RECORDED DATA:
------------------------------

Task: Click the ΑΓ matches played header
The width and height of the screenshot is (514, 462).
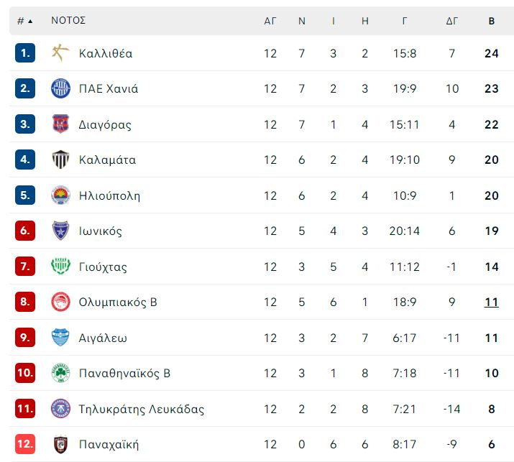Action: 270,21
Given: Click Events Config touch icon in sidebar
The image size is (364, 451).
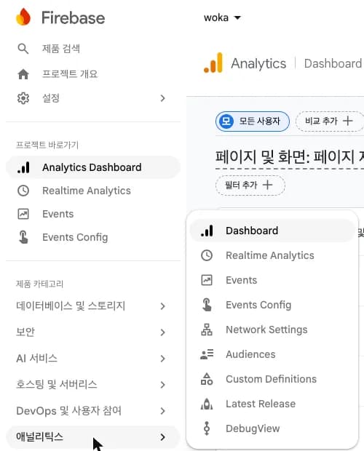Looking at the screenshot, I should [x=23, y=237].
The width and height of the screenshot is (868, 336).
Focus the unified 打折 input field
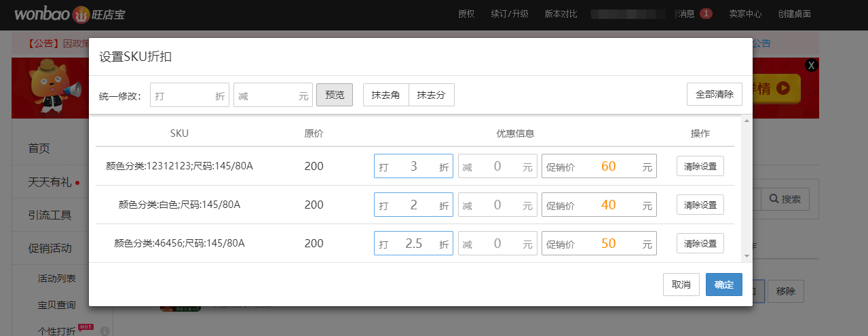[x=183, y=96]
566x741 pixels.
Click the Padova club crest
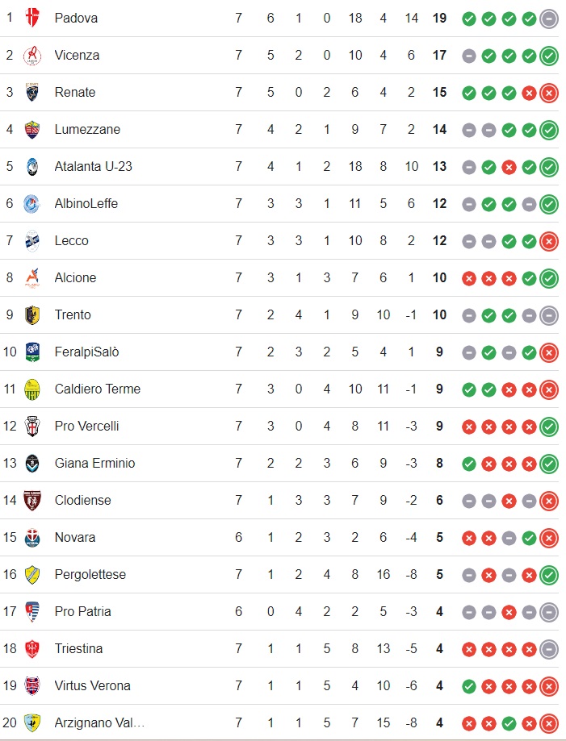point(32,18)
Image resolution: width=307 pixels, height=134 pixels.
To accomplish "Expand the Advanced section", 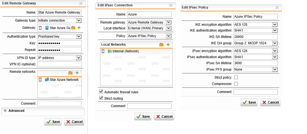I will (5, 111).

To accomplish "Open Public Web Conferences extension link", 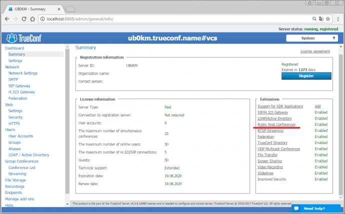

------------------------------

ACTIVITY: Leaving out all pictures, set down exactly the lines of the material above, from the line with "The width and height of the screenshot is (514, 462)." to the line with "The width and height of the screenshot is (868, 336)." inclusive, and no others.

RESPONSE TO THIS EXERCISE:
The width and height of the screenshot is (514, 462).
Action: 270,21
Given: Click Events Config touch icon in sidebar
The image size is (364, 451).
Looking at the screenshot, I should [x=23, y=237].
The width and height of the screenshot is (868, 336).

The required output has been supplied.